Quiet Sleep and A Sweet Dream

Dream (3)Throughout her adult life, Mom experienced a recurring dream that was poignantly revealing. In the dream she roamed the halls of a school, unable to find her locker or her classroom. She was always lost, always searching, never finding. One hardly needs to consult a dream interpreter to understand the obvious meaning behind her unresolved quest. To think that she was perpetually adrift, unable to find her heart’s desire, was reminiscent of an ancient Greek tragedy.

Toward the end of her life, Mom also suffered from vivid nightmares. Many times I would hear her during the night or during an afternoon nap fighting against someone or something that posed a threat. She could rarely recount the experiences when I woke her, but judging by the flailing and yelling, the danger must have seemed very real.
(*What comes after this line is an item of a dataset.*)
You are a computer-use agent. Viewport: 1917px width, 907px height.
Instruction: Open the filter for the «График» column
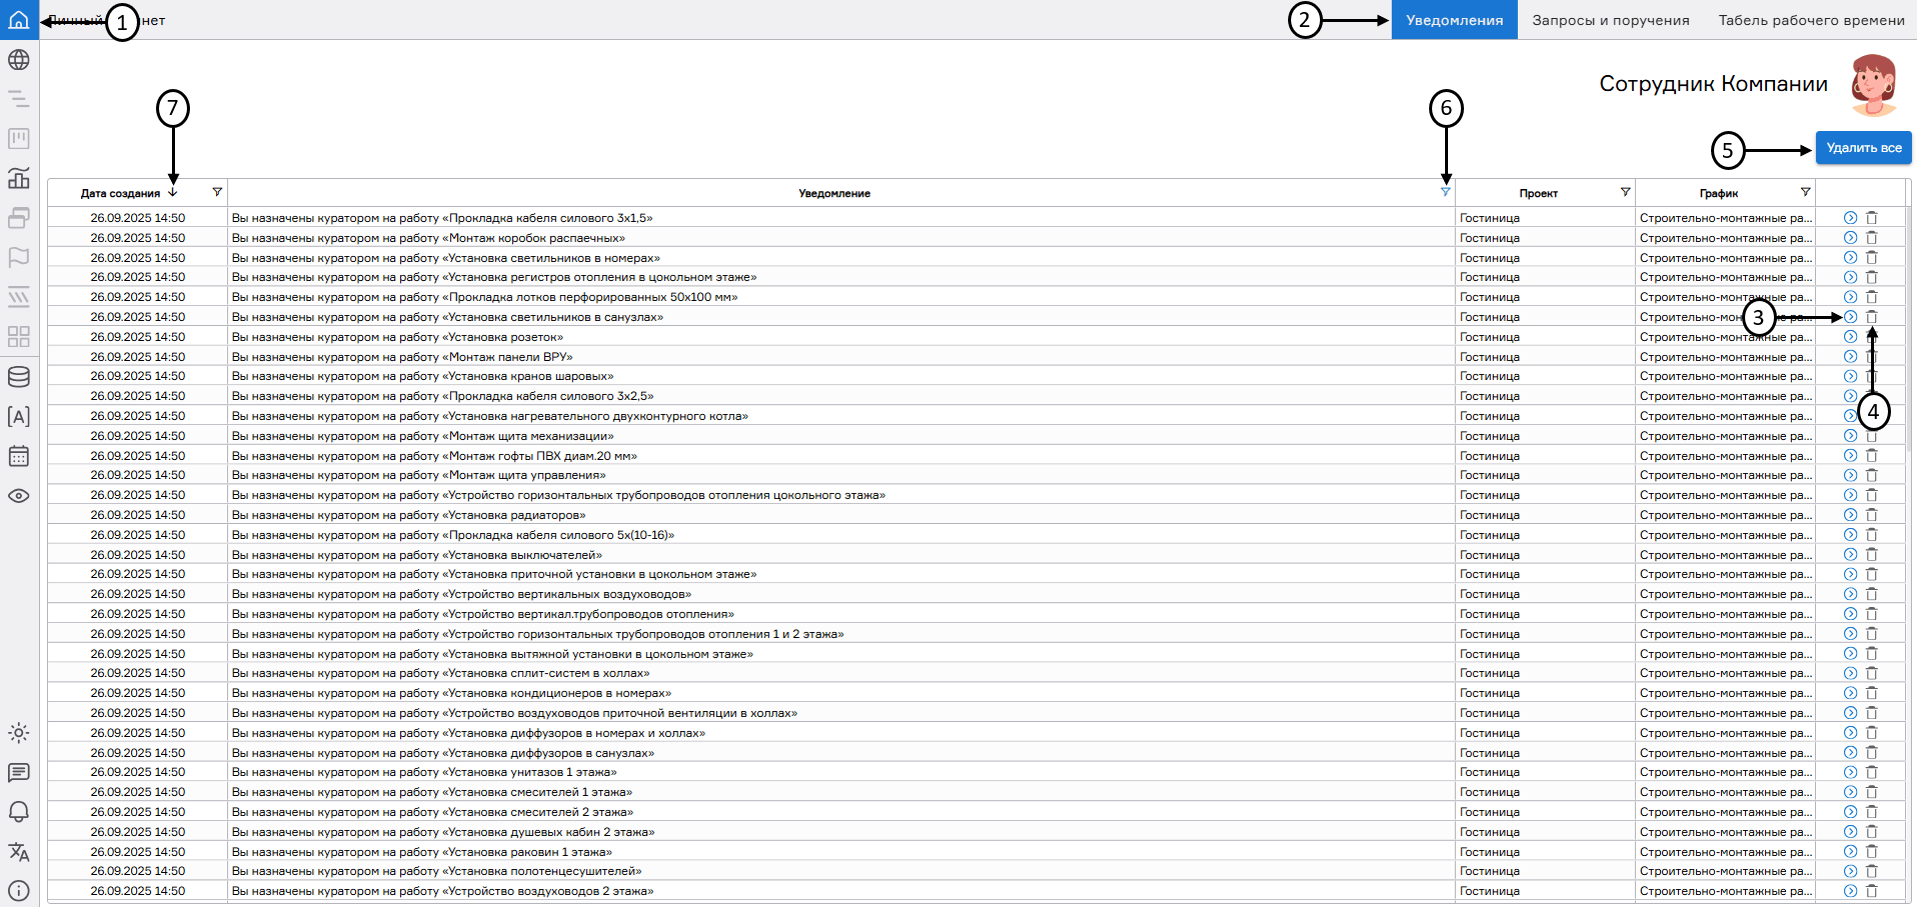click(1805, 192)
Sometimes she was so enmeshed in these dreams that it was difficult to break the spell. When gently touching her shoulder or softly calling out “Mom” didn’t work, I resorted to shouting her name, “Joy!”

One day just before she was admitted to the home hospice program, she was able to recall a particularly powerful vision. It began harmlessly but ended in disturbing cries that drew me to her bedside. Her story is still clear in my mind.
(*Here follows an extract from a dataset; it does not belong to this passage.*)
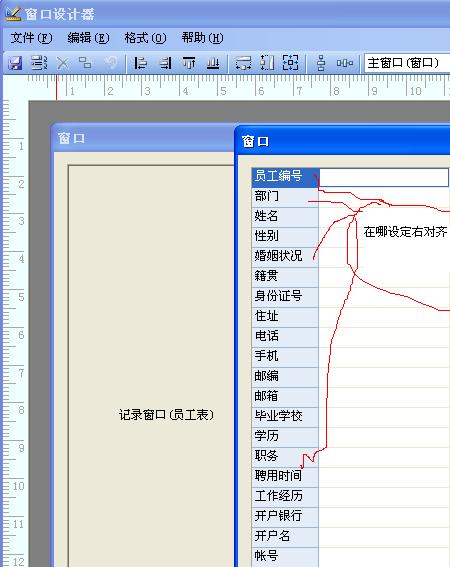Click the equal horizontal spacing icon

pos(344,63)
I was with a bunch of other people by the water. I’m not sure whether it was the ocean or a lake, but there was a pier. I’m pretty sure the people around me were my brothers and sisters. Sam (her late husband, my father) was in the water and he wanted me to get in. He kept laughing and trying to coax me, but I didn’t want to go. Finally, he grabbed me and pulled me in. Everyone was laughing, but I was really mad.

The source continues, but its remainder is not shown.